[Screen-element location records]
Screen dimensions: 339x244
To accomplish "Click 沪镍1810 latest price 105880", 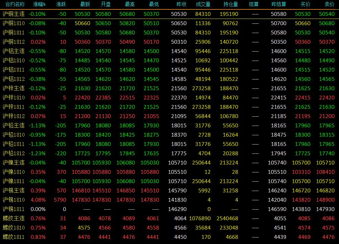I will tap(81, 172).
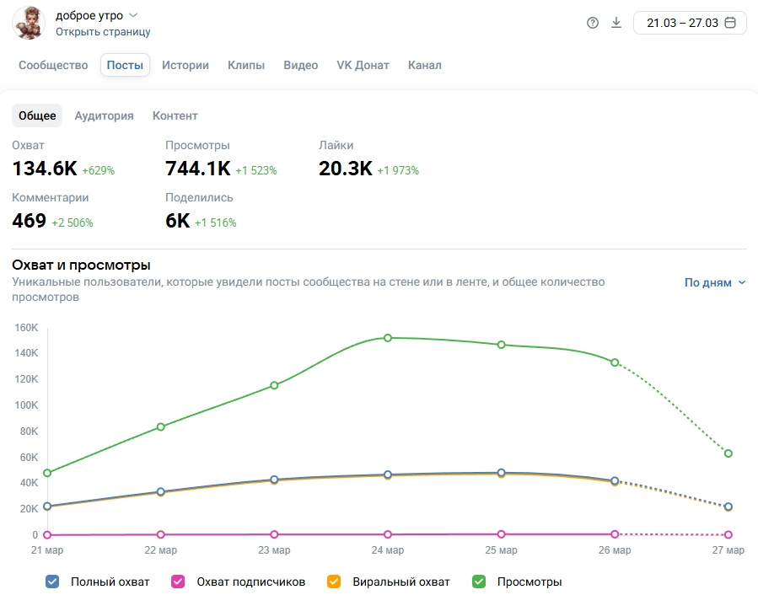Disable the Вирусный охват checkbox
This screenshot has width=758, height=595.
tap(334, 582)
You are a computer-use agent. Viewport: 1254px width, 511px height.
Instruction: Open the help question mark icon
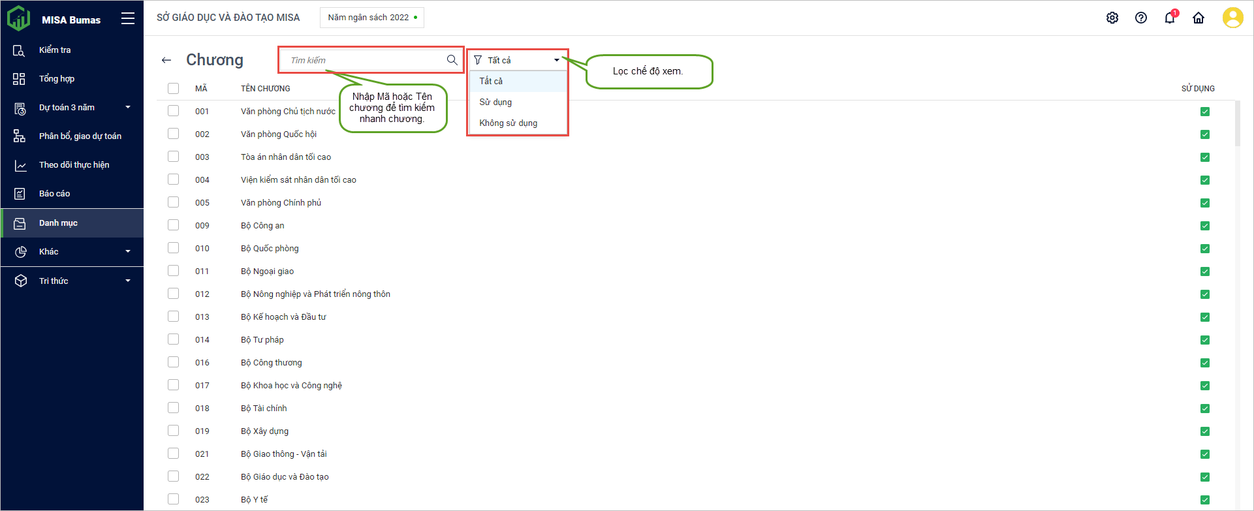(1141, 18)
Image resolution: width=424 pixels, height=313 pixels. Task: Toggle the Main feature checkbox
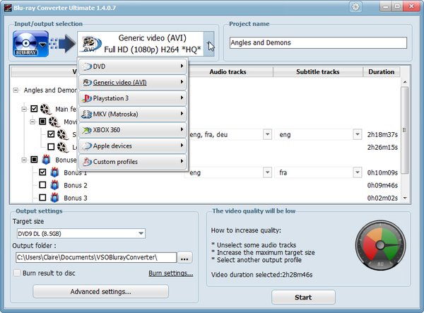tap(33, 109)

**What the task requires:**
Find every line in the material above that contains the string "width", matching case exactly, and copy each of those lines in full.

**The reply:**
This screenshot has width=758, height=595.
You are a computer-use agent. Viewport: 1254px width, 511px height.
Image resolution: width=424 pixels, height=313 pixels. Task: Toggle the Main feature checkbox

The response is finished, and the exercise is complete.